The Geochemist's Workbench (GWB) is an integrated set of interactive software tools for solving a range of problems in aqueous chemistry. The graphical user interface simplifies the use of the geochemical code.

== History ==
The GWB package was originally developed at the Department of Geology of the University of Illinois at Urbana-Champaign over a period of more than twenty years, under the sponsorship initially of a consortium of companies and government laboratories, and later through license fees paid by a community of users. In 2011, the GWB development team moved to the Research Park at the University of Illinois, and subsequently off campus in Champaign, IL, where they operate as an independent company named Aqueous Solutions LLC. Since its release, many thousands of licensed copies have been installed in more than 90 countries. In 2014, a free Student Edition of the software was released, and was later expanded in 2021 to a Community Edition free to all aqueous chemists.

An early version of the software was one of the first applications of parallel vector computing, the predecessor to today's multi-core processors, to geological research.
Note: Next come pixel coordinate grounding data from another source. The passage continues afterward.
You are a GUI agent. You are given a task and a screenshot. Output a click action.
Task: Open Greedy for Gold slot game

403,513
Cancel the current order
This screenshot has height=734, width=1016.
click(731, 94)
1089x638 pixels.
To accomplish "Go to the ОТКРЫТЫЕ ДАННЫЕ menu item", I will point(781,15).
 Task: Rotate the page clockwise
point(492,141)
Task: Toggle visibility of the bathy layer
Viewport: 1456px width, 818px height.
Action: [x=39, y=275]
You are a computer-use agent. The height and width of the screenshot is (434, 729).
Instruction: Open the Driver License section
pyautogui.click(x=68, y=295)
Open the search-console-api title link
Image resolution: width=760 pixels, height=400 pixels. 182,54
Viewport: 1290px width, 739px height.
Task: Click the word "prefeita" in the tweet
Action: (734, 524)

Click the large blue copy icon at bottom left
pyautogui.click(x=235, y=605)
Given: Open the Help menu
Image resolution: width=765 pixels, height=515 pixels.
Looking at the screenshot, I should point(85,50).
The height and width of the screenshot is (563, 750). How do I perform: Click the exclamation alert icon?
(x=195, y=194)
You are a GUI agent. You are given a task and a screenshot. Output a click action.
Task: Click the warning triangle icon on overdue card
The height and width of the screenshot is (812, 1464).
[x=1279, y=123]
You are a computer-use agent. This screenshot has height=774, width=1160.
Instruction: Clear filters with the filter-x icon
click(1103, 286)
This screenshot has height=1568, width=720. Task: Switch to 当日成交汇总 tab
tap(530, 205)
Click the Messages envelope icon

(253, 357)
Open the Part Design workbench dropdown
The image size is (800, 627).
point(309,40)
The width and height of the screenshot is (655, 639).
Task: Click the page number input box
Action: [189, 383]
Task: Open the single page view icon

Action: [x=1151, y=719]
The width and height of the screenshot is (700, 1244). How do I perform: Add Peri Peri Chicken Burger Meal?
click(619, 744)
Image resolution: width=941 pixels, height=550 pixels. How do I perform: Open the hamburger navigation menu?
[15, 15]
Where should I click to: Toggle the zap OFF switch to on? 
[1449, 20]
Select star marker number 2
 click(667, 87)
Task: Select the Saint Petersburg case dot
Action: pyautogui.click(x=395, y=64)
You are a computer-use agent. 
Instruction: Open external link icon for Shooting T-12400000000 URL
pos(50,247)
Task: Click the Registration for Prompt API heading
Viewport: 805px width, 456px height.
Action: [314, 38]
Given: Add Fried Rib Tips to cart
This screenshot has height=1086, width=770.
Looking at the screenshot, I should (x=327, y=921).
The current release is multithreaded, and as such retains features of the early parallel vector architecture.

== Overview ==
The GWB is an integrated geochemical modeling package used for balancing chemical reactions, calculating stability diagrams and the equilibrium states of natural waters, tracing reaction processes, modeling reactive transport, plotting the results of these calculations, and storing the related data. The Workbench, designed for personal computers running Microsoft Windows, is distributed commercially in three packages: GWB Professional, Standard, and Essentials, as well as in the free GWB Community Edition.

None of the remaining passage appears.